= AIM OF THE EXERCISE =
The required result is a copy of each line below in which "Viewport" appears.

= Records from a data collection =
------------------------------------------------------------
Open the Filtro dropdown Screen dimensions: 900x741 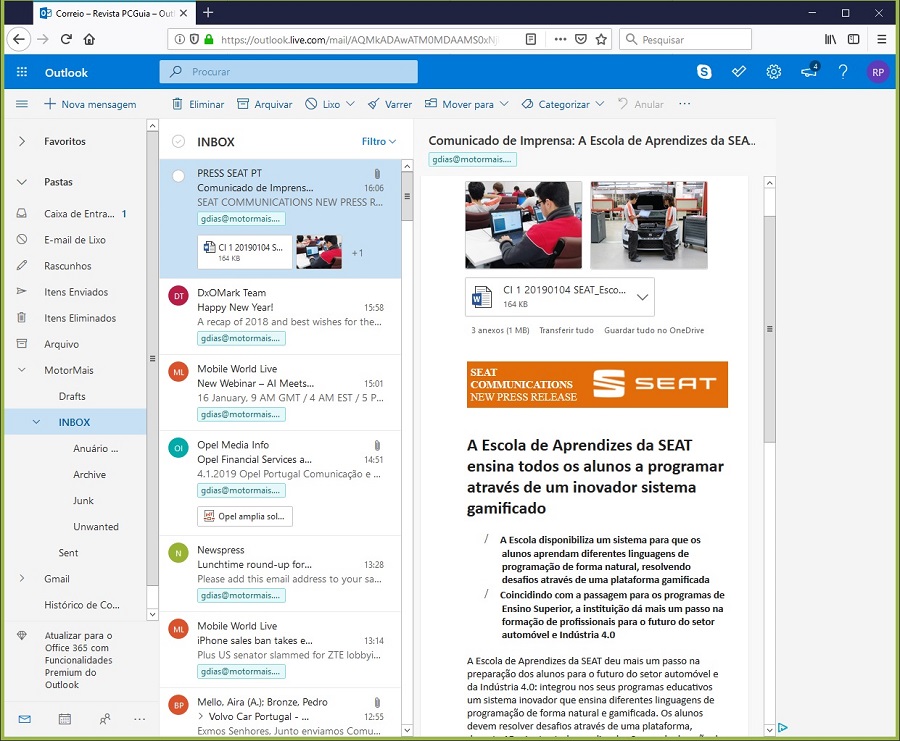point(379,142)
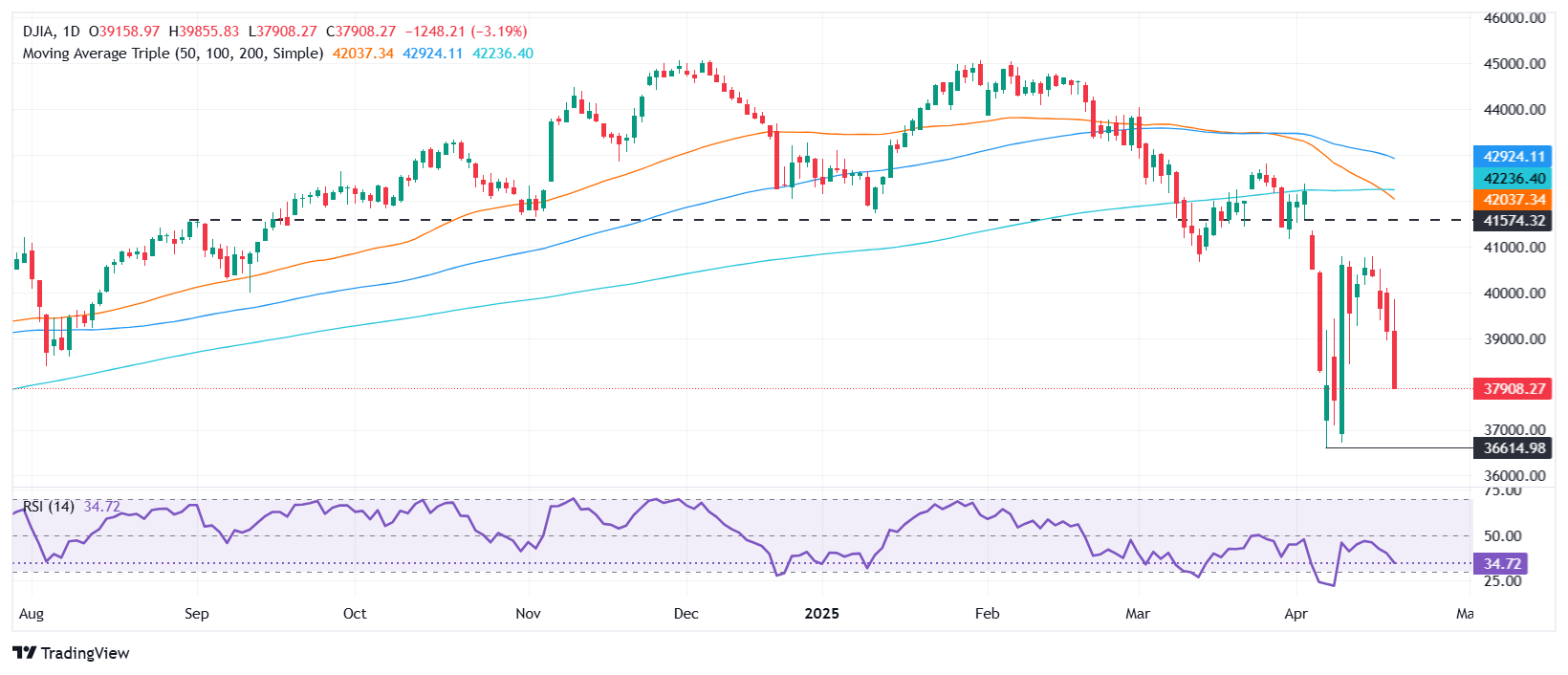Click the TradingView logo icon

25,653
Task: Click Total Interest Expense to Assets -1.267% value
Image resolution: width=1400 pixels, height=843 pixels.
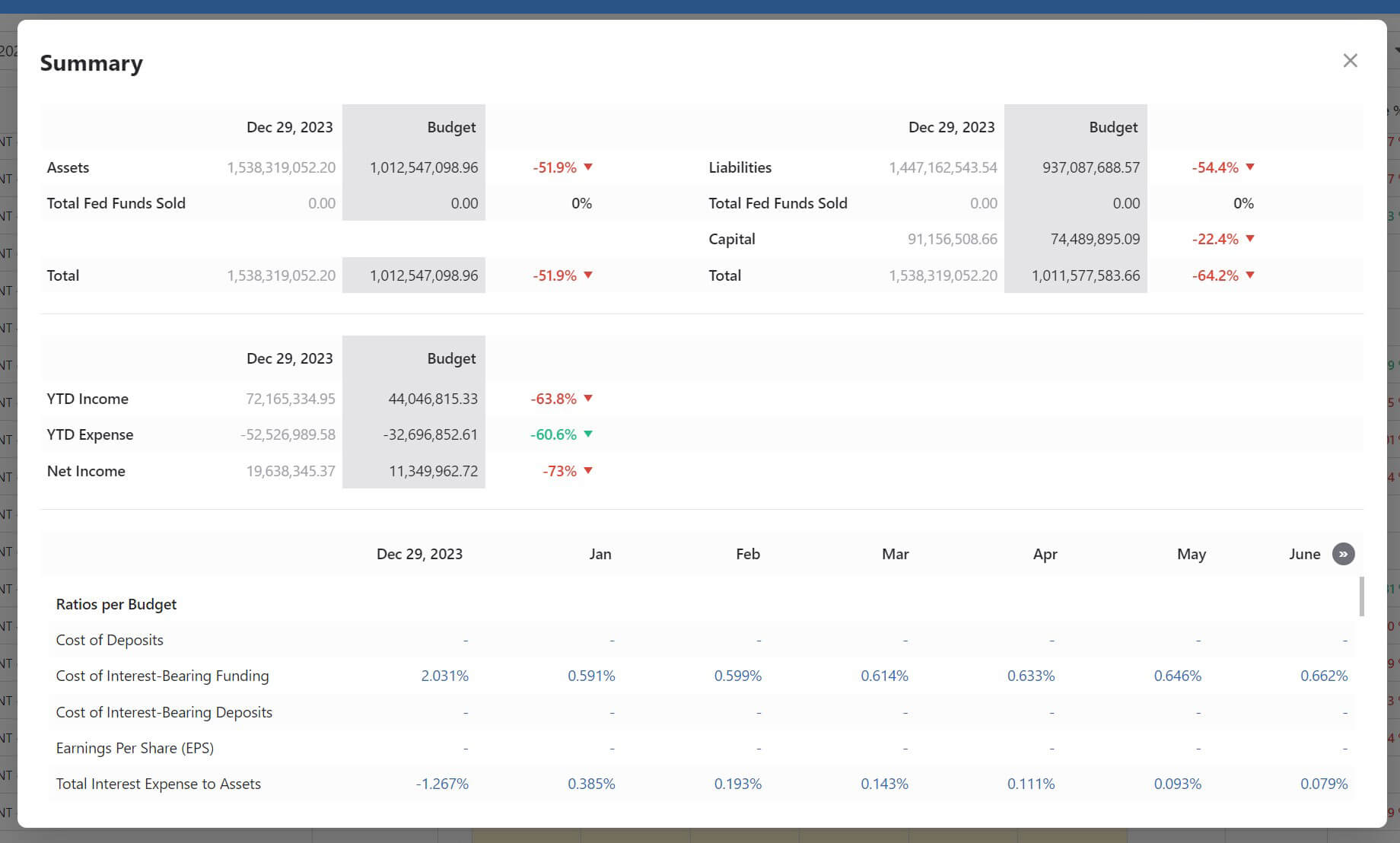Action: pos(442,784)
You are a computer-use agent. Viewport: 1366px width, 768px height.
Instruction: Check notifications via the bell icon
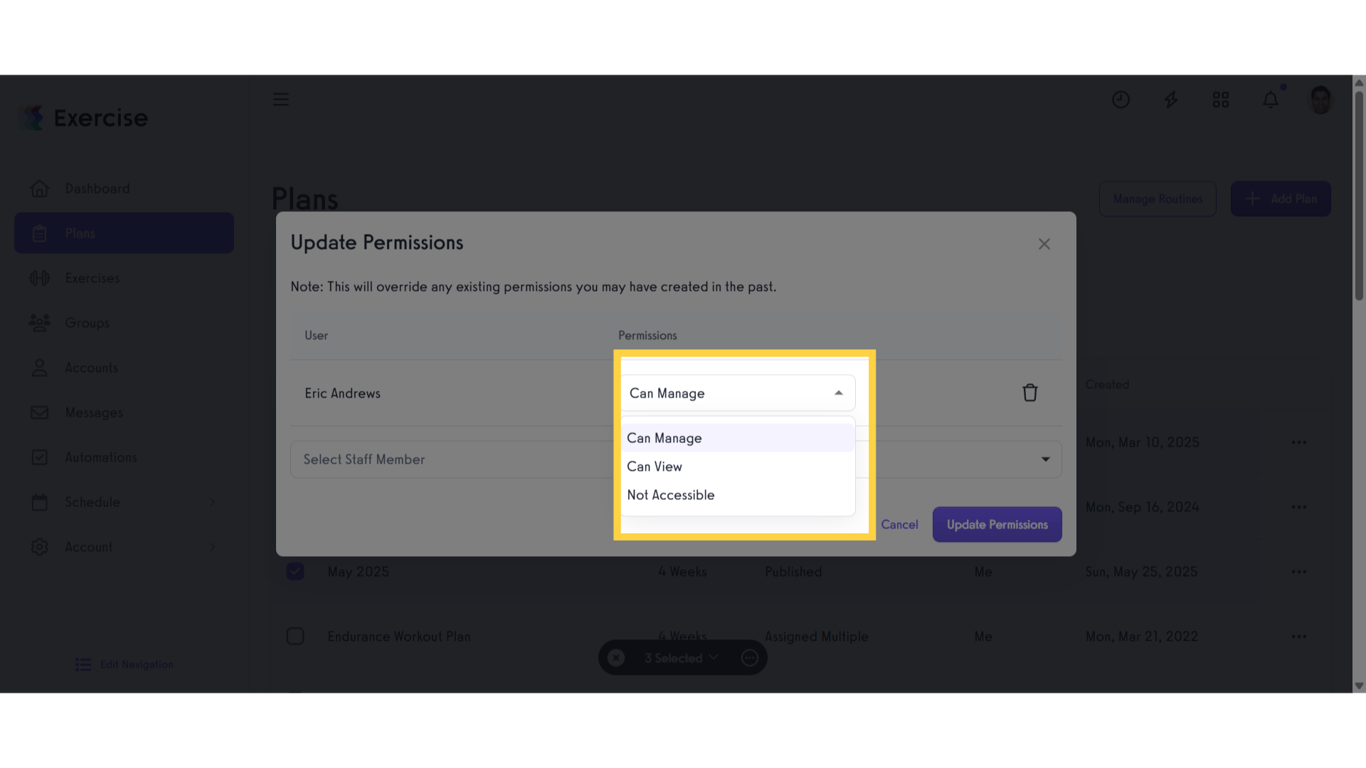coord(1270,99)
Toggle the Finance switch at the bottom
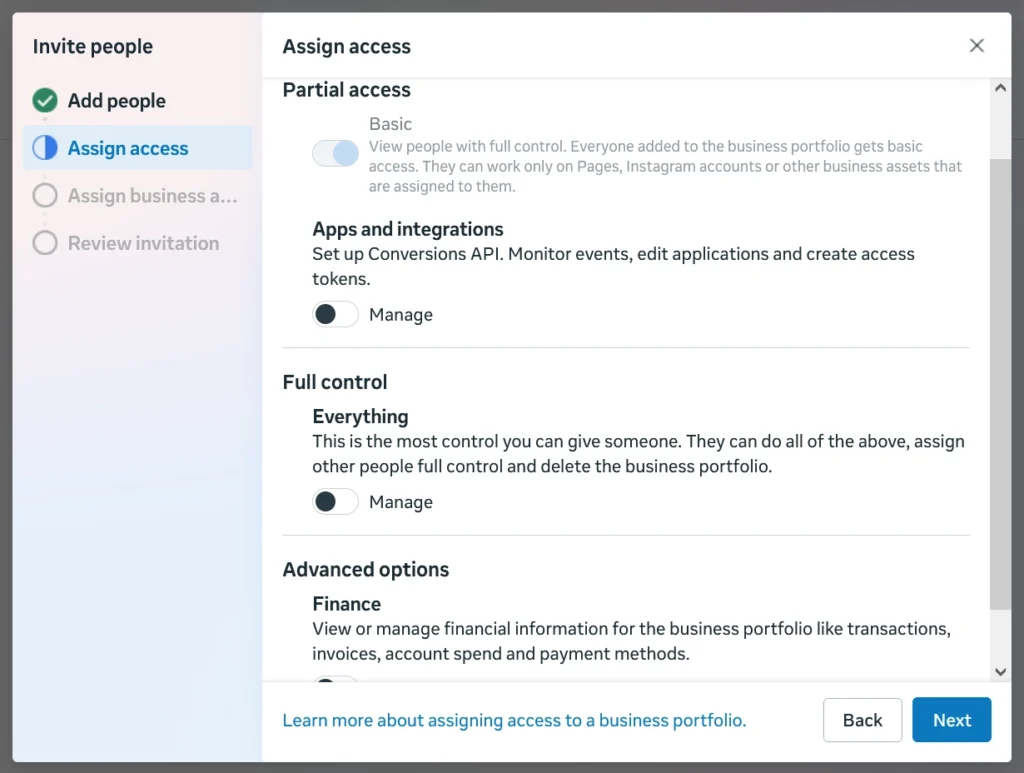This screenshot has width=1024, height=773. pyautogui.click(x=335, y=680)
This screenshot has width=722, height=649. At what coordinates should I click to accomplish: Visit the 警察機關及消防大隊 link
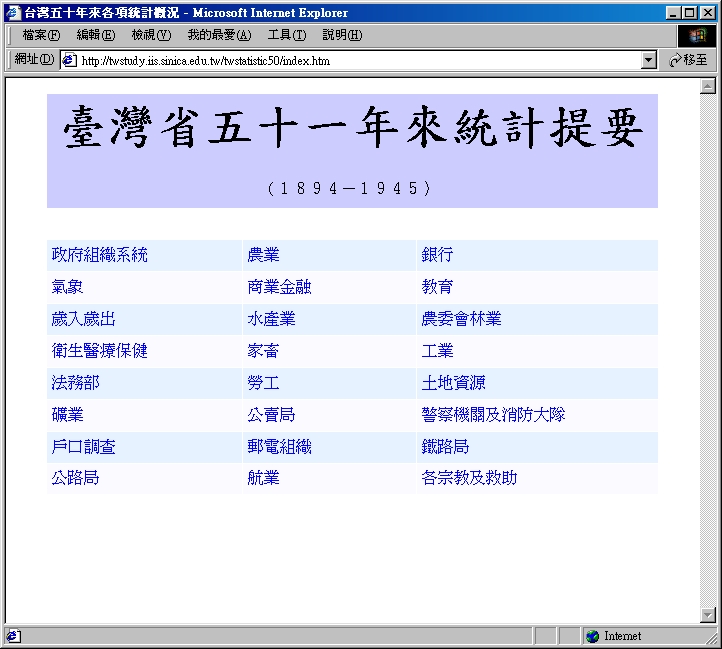click(493, 415)
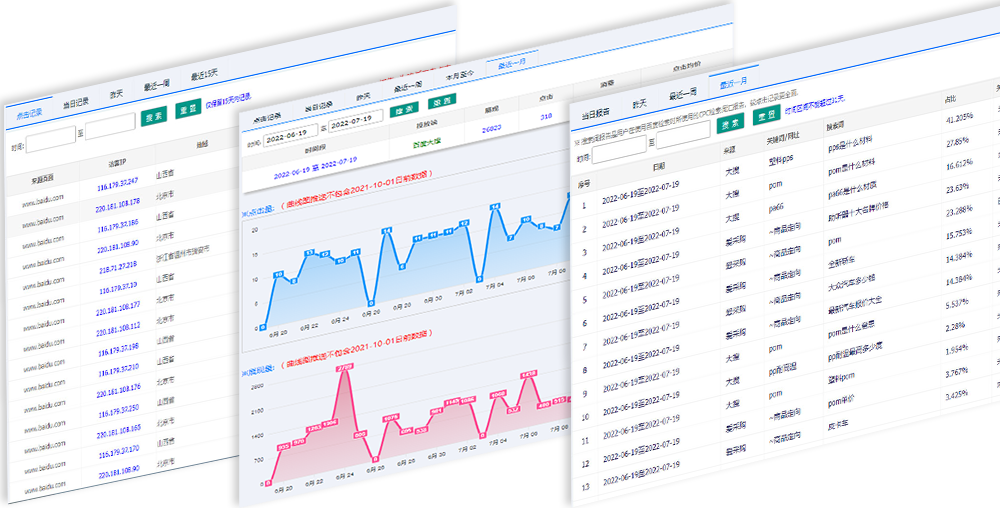
Task: Click the 占比 column header
Action: (x=949, y=98)
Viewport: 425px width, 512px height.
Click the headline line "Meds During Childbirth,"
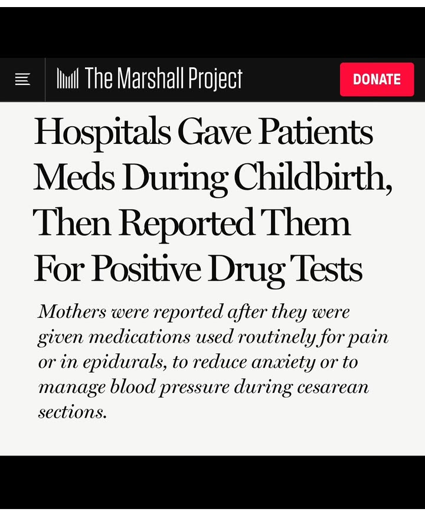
------------------------------------------------------------
= TASK SOLUTION =
You are a computer-use agent. Viewport: 1366px width, 768px height.
Viewport: 425px width, 512px height.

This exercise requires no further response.